I've come a long way in accepting and loving my body before I got pregnant. As a young married woman in my 20s, through the help of my partner, I let go of wanting my teen body back. I realized I was a woman now with a woman's curvier body, no longer a girl. I developed a positive body image by believing in my own self-worth, having talks with my other girl friends, talks with my husband, and even watching the way celebs like Tyra Banks and Kelly Clarkson love themselves for who they are, and I decided that fretting over the way my body would change in years to come was not something I wanted to waste my time on. But so far in my life, there's been nothing like having a baby to make me reassess the way I view and speak about not only my postpartum body but also my postpartum breasts. And I've been surprised by how much breastfeeding has taught me about my body.
Growing up, I struggled with my breast size. Even as a 130-pound teenager, they were larger than most of my friend's boobs. I'd figured out even back then that my nipples were also larger than what was perceived by media to be attractive and sexy. My mom always encouraged me in this particular struggle since she knew full well what I was going through because she also had bigger breasts. She taught me how to dress to neither accentuate them nor hide them. She taught me how to come to terms with them, for the most part, and I appreciated that. One day in college, after talking about our boobs with my suite-mates, I had an epiphany: My kind of boobs were actually pretty awesome for sex, and they were likely to be ideal for breastfeeding one day. I was so floored because these were two things I knew I wanted to do in life, so this realization definitely helped me in my journey to breast acceptance.
But I also realized that I wanted to love them for myself because they were mine, not solely because they were great for other people, even if those people were my partner and future kids.
Breastfeeding isn't the only reason why I love my breasts.
Before I had my baby, I could look in the mirror, grab more than my handful of my boobs, and appreciate them for being a part of me. During pregnancy, I fell in love even more with my body. Something about the divine life-making process just made me feel strong, powerful, and incredibly gorgeous. After I had my baby, though, the combination of hormones, lack of sleep, occasional painful latches of my baby to my breasts, zero sex drive, and no time for myself, made me doubt my acceptance of my breasts all over again. I felt like an insecure teenager in many ways during that immediate postpartum time.
As the months went on and I continued breastfeeding, I noticed the distinct change in shape of my breasts. They were obviously saggier and more limp despite being full of milk. I was confused, because I'd always gotten the idea from movies and TV that my boobs would be plumper in this time period of life. But this was not true for me at all. Plus, the shape of my nipples changed, too, because they were suddenly being used multiple times a day to nourish my child. I was sadly becoming dissatisfied with my breasts, even though they were fulfilling their main purpose, and wasn't that one of the things that helped me come to terms with them and their potential earlier in life?
I've literally sustained my daughter with my breasts, and the intimacy that's taken place while breastfeeding has bonded us in a way that has improved both of our lives.
Again, I had to decide if I accepted my body — most notably my breasts — because of what they could do for other people or simply because of what they did for me. Letting my body's functions be a part of why I love my body so much has helped me to see the good that comes from my amazing human makeup and form. I mean, I've literally sustained my daughter with my breasts, and the intimacy that's taken place while breastfeeding has bonded us in a way that has improved both of our lives.
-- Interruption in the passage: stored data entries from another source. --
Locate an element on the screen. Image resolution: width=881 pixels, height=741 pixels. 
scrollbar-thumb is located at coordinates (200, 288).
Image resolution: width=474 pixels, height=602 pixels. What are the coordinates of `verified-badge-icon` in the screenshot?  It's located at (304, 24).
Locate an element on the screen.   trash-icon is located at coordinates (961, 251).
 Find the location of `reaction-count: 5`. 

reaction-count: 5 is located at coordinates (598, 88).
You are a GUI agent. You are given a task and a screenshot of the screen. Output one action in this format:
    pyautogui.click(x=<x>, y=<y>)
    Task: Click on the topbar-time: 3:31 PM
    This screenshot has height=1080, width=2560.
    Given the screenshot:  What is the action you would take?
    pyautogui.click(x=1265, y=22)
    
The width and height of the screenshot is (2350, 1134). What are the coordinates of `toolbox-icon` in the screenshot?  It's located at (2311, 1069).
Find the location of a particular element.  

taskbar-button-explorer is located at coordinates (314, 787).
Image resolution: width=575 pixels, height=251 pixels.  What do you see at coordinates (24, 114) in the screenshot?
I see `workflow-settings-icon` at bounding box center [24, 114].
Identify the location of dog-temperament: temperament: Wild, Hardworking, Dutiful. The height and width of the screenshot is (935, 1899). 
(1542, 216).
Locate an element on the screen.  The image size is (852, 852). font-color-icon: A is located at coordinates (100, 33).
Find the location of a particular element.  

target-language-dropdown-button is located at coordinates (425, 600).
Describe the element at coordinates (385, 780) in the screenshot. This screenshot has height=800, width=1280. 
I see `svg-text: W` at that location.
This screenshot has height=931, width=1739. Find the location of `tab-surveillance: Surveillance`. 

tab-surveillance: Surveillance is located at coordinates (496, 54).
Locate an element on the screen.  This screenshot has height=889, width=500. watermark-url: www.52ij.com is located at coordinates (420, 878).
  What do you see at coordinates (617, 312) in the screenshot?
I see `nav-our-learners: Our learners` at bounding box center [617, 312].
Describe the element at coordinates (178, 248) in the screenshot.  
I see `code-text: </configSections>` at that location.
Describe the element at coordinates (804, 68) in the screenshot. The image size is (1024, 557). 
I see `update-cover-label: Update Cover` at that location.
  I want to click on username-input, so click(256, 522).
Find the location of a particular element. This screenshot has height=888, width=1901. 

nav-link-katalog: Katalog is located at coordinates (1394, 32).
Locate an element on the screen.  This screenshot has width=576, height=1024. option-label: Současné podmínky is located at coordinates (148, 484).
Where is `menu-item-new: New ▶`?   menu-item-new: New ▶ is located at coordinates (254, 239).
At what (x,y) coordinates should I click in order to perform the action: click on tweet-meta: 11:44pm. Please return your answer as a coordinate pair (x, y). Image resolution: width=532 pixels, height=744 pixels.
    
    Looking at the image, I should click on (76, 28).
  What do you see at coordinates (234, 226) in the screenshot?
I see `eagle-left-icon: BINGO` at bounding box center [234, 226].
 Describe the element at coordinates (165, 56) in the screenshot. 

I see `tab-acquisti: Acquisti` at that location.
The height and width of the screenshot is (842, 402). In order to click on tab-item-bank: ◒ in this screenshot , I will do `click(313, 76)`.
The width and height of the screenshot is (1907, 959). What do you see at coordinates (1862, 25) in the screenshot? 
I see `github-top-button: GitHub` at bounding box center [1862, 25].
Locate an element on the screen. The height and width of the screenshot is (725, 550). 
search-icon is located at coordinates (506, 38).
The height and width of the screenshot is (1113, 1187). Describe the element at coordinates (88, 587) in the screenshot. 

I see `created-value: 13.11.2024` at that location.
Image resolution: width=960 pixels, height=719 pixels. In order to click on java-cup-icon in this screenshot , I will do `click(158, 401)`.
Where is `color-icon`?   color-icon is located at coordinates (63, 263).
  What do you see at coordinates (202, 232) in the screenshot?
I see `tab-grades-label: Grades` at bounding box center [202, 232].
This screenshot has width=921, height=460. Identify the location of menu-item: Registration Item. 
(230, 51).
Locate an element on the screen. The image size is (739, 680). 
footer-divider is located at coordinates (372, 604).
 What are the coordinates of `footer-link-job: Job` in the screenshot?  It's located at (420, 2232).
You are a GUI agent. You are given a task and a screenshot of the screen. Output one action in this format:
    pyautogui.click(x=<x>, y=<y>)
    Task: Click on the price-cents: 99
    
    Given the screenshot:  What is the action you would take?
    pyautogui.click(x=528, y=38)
So I'm not ashamed of how my breasts look postpartum, but breastfeeding isn't the only reason why I love my breasts. I love them because they display an aspect of femininity, they set me apart, and ever since I hit puberty, they've made me who I am to a fairly large (literally!) extent.
Breastfeeding simply reminded me, thankfully, of how awesome my body is and how amazing my breasts truly are.
My body, my breasts — all of me is to be valued — and if I want anyone else to do that, I have to do that first.
Being a traditionally feminine woman, my femininity is predominately shown in the way I look, the way I move, and the vibe I give off in my personality. Loving my breasts has helped me to not shame myself for who I am: the voluptuous and often bigger woman in the room. But it's not just owning a certain sex appeal that I'm talking about. It's cherishing and acknowledging my own uniqueness, my own value and worth for how I was formed, this body I was given. Sure, I could manipulate my shape through a variety of ways — and my breast shape has obviously changed recently — but the shape and curve that's there naturally through life (and through having and nursing a baby) is, what I've come to realize, a gift. My body, my breasts — all of me is to be valued — and if I want anyone else to do that, I have to do that first. Most importantly, if I want my daughter to be able to accept, love, and value her body as she grows up, she needs to see it coming from me firsthand.
I hope to breastfeed more babies as my family grows. I have no idea how more pregnancies and nursing babies will change my body yet again, but having done it once now, I trust that I can take my experience of accepting my postpartum body into the next experiences and ultimately in my daughter's life as well.